Over the past year most of us have been driving far less than normal and recent research suggests many motorists are nervous about getting back behind the wheel as lockdown eases.
Search traffic around terms such as driving anxiety and how to beat driving nerves have risen by more than 50 per cent since the start of the first national lockdown, with the effects of taking time away from driving clearly hitting home with many motorists.
As well as experienced drivers who have lost confidence over the last year, there are nearly 100,000 newly qualified drivers whose time on the roads since passing their test has been severely limited.
Whether it’s a lack of experience, feeling rusty or a frightening experience at the wheel, there’s no shame in feeling anxious about hitting the road, especially as more of us prepare to return to a more normal pattern of car use.
To help overcome any nerves USwitch, which gathered the search data, has come up with some advice for nervous drivers with the help of Joanne Mallon, author of How to Overcome Fear of Driving: The Road to Driving Confidence.
What causes driver anxiety?
Mallon says: “Some people feel anxious just at the thought of getting into a car, whilst others feel fine driving in some situations but not in others. For example, it could be motorways, driving over bridges or driving at night. Everyone’s trigger points are different, but usually manifest via an increased heart rate and feelings of fear and panic.”
She has also identified four key causes of anxiety, including prolonged periods away from driving; having been involved in an accident, even a minor one; prolonged periods of stress caused by major life events such as a bereavement; and even childhood experience with a non-driver or unconfident driver.
How to overcome driving nerves
Mallon’s first piece of advice for beating driving anxiety is to take things easy to begin with, sticking to short, local journeys on routes you know well. The familiarity will help put you at ease and banish feelings of nervousness.
Once you start taking longer journeys you should focus on the end goal, rather than the trip itself. Thinking about the destination and why you’re excited to get there helps distract you from the nerves around the driving itself.
Planning ahead is a great way to remove some of the stress associated with driving.
Research your route options beforehand using a mapping service. If driving on certain types of road makes you nervous, you might be able to find a route that avoids these. Also, plan to travel at quieter times to reduce pressure on yourself, take plenty of breaks and make sure you eat and drink to keep your energy levels up.
Mallon also suggests playing your favourite music while you drive. She says: “Music is a great mood lifter and stress reliever, so make a playlist of songs you love that you can play and maybe sing along to in the car. Singing will also help release endorphins.”

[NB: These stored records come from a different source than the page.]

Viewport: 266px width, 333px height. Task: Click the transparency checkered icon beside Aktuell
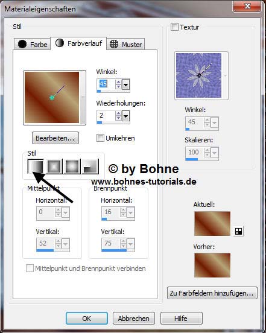tap(238, 231)
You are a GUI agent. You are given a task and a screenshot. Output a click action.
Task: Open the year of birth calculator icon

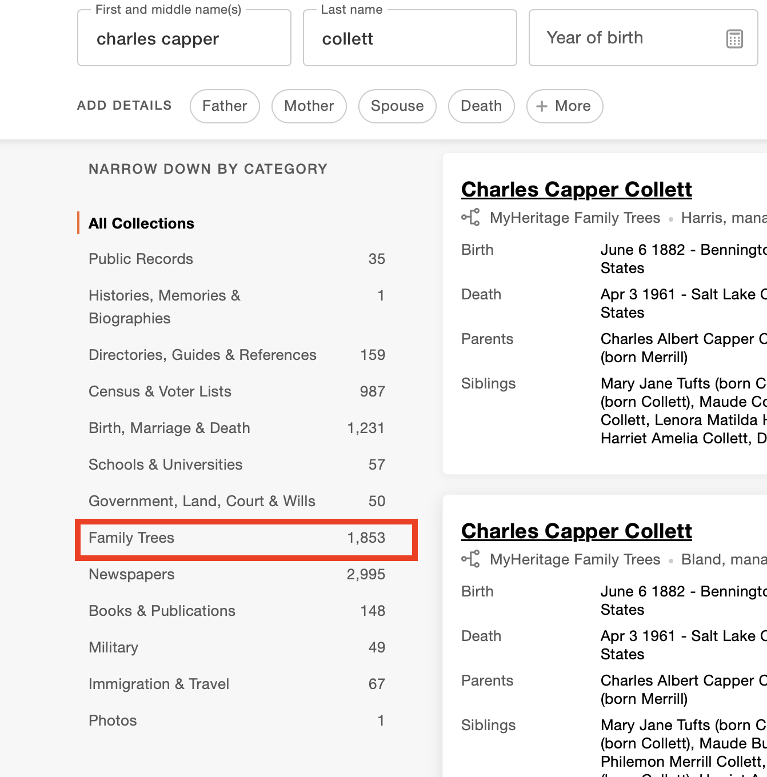[x=734, y=39]
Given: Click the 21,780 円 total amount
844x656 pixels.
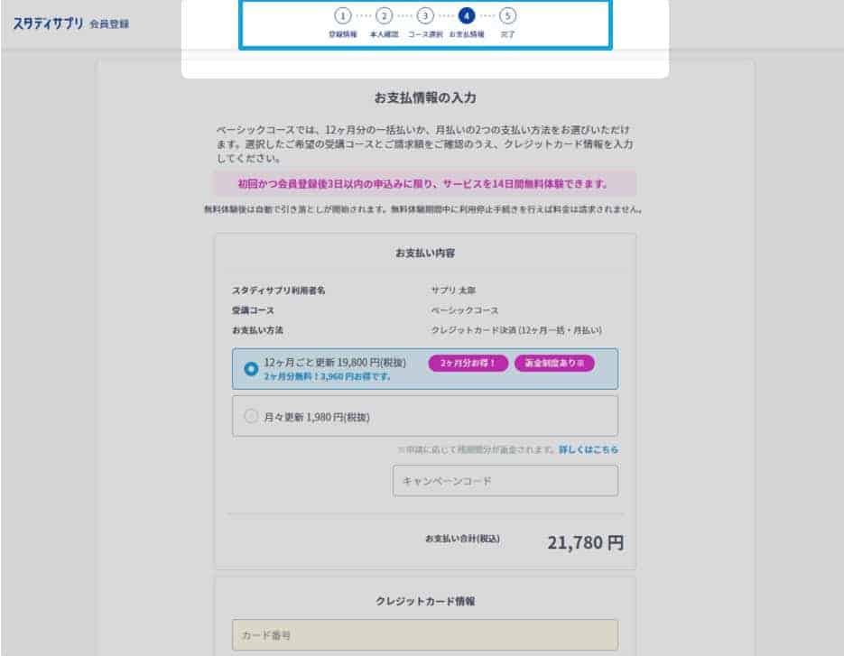Looking at the screenshot, I should (586, 542).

You should also take steps to ensure you are calm before you even get into the car.
Mallon said: “If you get into the car as a calm person then you have a much greater chance of staying that way than you would if you were getting into the car already feeling stressed and anxious. Avoid caffeine before you drive as this can trigger anxiety in some people.”
Whatever keeps you calm, do more of it, whether that's yoga, running, meditation or listening to music. Creating a calmer environment will help reduce stress, even if it’s not down to driving.
How to support a nervous driver
If you know someone who is a nervous driver there are things you can do on and off the road to help them.
Before they start driving, discuss what it is that makes them nervous and what you can do to help. Mallon says: “Ask them what they need. Some people like having a passenger to chat to them for company and as a distraction, whereas others prefer their passengers to be silent so they can concentrate on driving. If they seem anxious, encourage them to take shorter, easier journeys.”
Once on the road, if they make a mistake or start to show signs of stress you can help them by being supportive and offering encouragement. Try to help them take deep, calming breaths and if they are particularly shaken up, suggest pulling over somewhere safe to take a break.